Le Temps: Pourquoi le Conseil fédéral a-t-il attendu ce jeudi pour prendre ces mesures?

Pascal Couchepin: Nous en sommes maintenant arrivés à un point tel qu'il était souhaitable de consolider le système financier. Depuis quelques semaines, le refinancement était devenu plus difficile. UBS tout comme Credit Suisse sont actuellement très bien capitalisés, mais ils pouvaient avoir des problèmes de liquidités au vu des difficultés dans le trafic bancaire.

- N'est-ce pas trop tard?

- Non, ces mesures sont prises exactement au bon moment et sont surtout concrètes. C'est la grande différence avec un certain nombre de mesures qui ont été prises à l'étranger. Nous ne faisons pas simplement des promesses.

- La semaine dernière, le Conseil fédéral se voulait rassurant. Un peu trop?

- Le message était constant. Nous avons continuellement observé, réfléchi, puis nous sommes intervenus lorsque c'était souhaitable.

- Etes-vous inquiet pour UBS?

- Au contraire, nous ne sommes plus inquiets puisque nous avons pris des mesures.

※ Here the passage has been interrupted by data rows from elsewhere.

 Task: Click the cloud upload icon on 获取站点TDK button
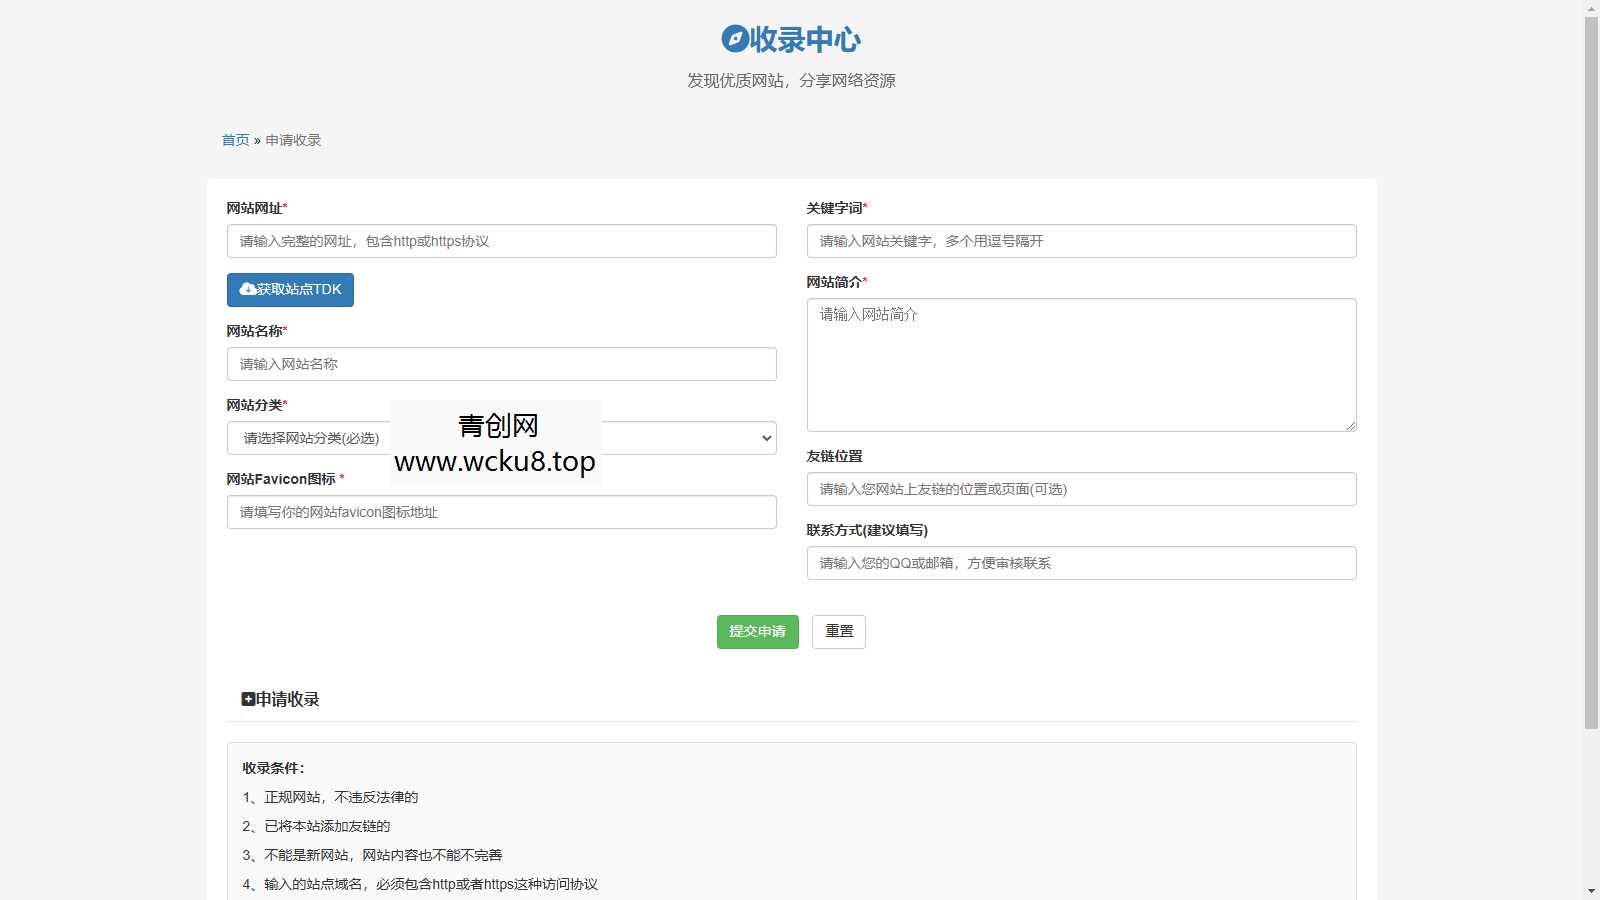tap(247, 290)
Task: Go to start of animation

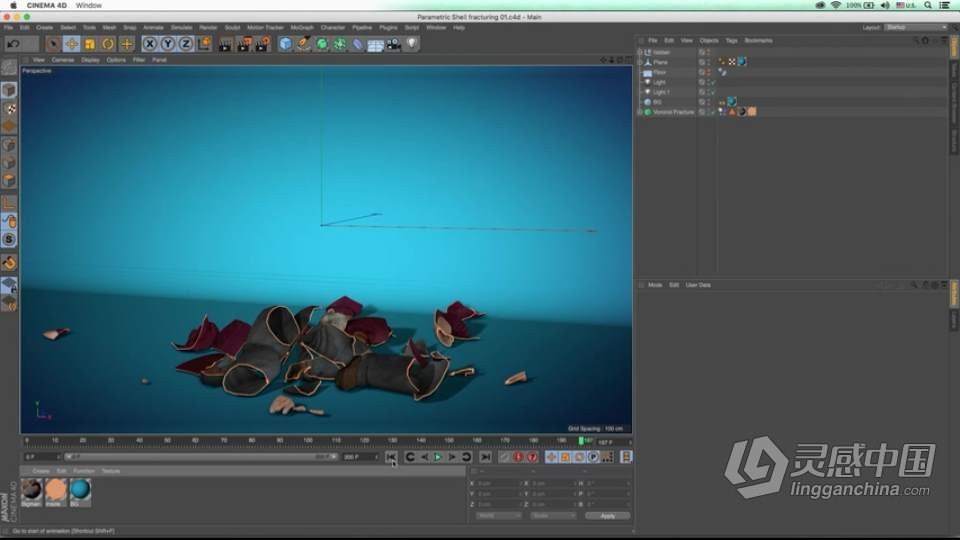Action: click(x=391, y=457)

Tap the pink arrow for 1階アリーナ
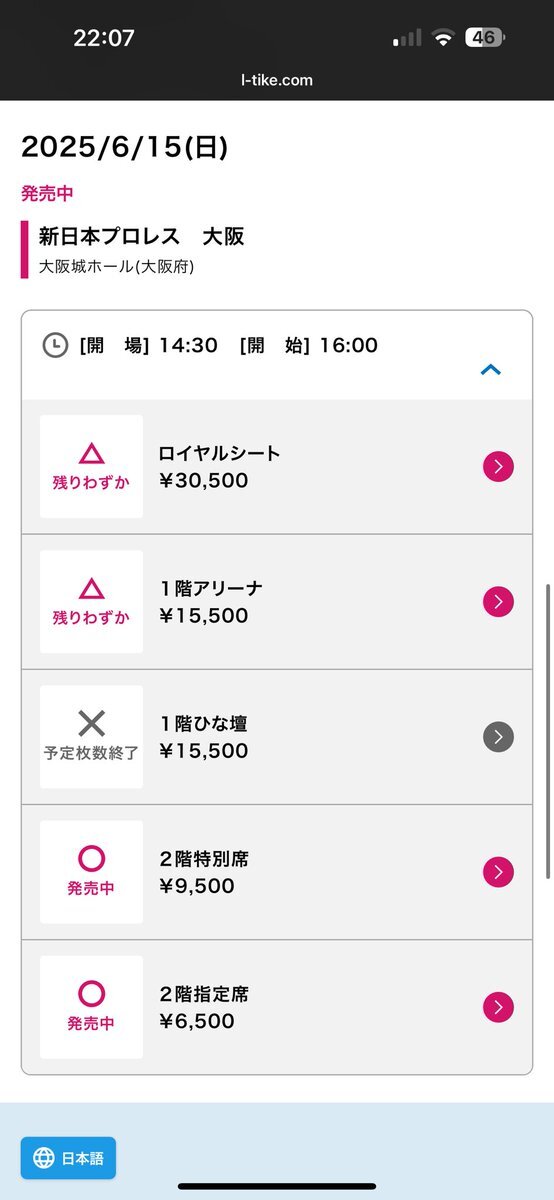coord(498,601)
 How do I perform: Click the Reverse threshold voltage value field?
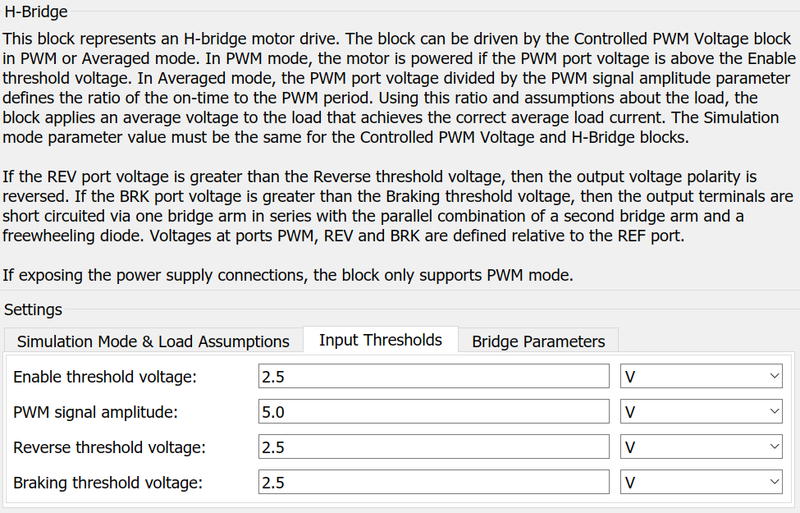pyautogui.click(x=432, y=447)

Nous avons consolidé la banque pour la rendre plus concurrentielle.

- Le contribuable va-t-il passer à la caisse?

- En principe, nous allons très bien nous en sortir. La Banque nationale, qui ne doit pas présenter de bilan de trimestre en trimestre, aura le temps de valoriser les actifs qu'elle reçoit. Il existe même des chances que nous dégagions un bénéfice.

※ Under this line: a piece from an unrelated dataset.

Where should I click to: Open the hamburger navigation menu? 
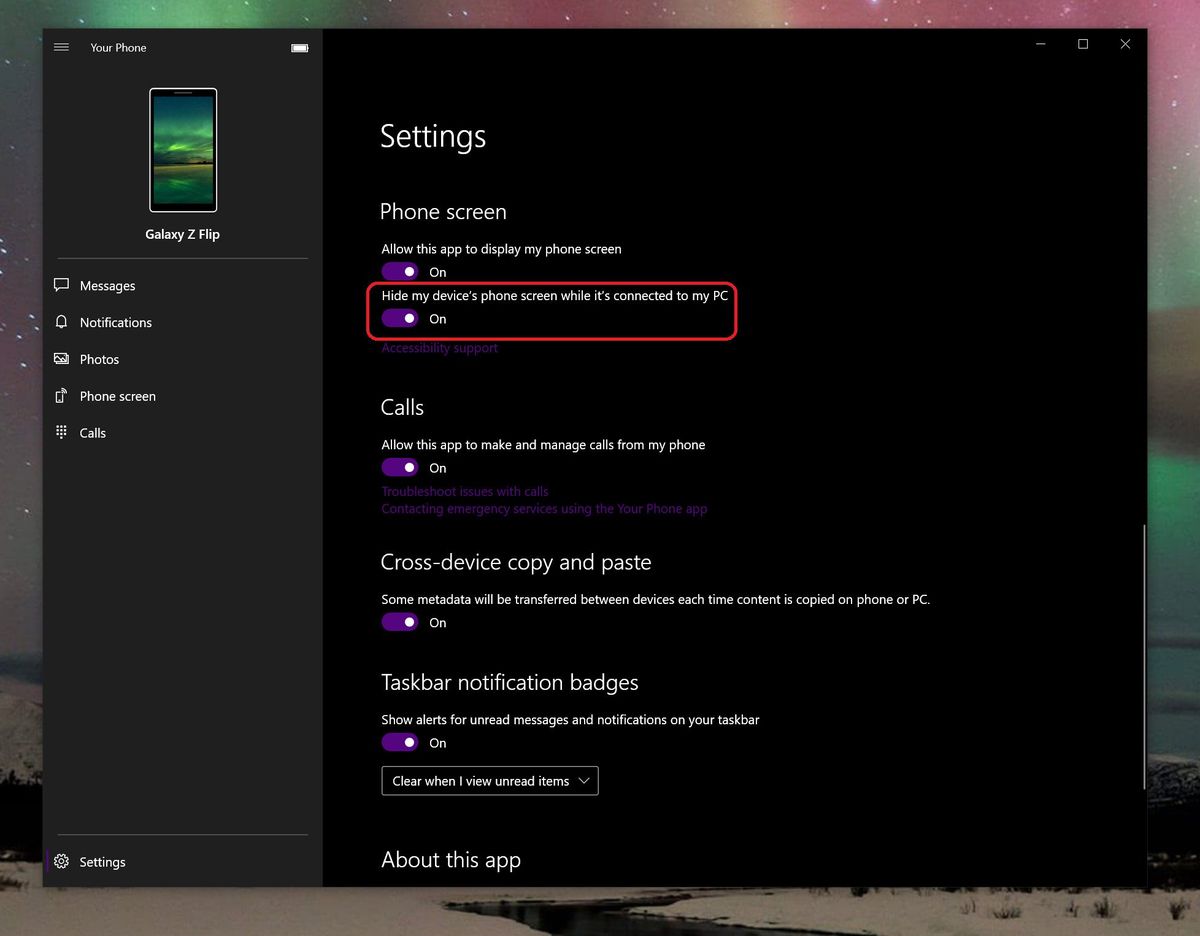[61, 47]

- En y mettant de l'argent, l'Etat ne compte-t-il pas s'immiscer davantage dans les banques?

- Nous ne souhaitons pas devenir des banquiers. Nous voulons simplement avoir une place financière solide en laquelle l'ensemble de la communauté et des épargnants a confiance.

- La participation de la Confédération est assortie de conditions, notamment concernant les bonus et les indemnités de départ. Pour quelle raison?

- Cela signifie simplement que nous ne voulons plus des excès que nous avons connus à l'échelle internationale et suisse. Nous appliquons simplement des règles internationales.

- En intervenant, ne mettez-vous pas à mal les principes libéraux?

- L'Etat a été fondé par les libéraux au XIXe siècle. Ils ont souhaité une banque nationale qui soit responsable de la monnaie. Nous sommes contre un Etat inquisiteur. En revanche, nous sommes pour un Etat fort qui intervient lorsque les conditions-cadres l'exigent.

- Singapour qui entre dans le capital d'UBS, le Qatar dans celui de Credit Suisse, cela vous préoccupe-t-il? - Nous avons besoin de partenaires dans le monde entier, nous exportons, nous avons une place financière internationale. Si les banques choisissent des partenaires solides, qui ont d'ailleurs démontré leur responsabilité, je ne vois pas là matière à s'inquiéter.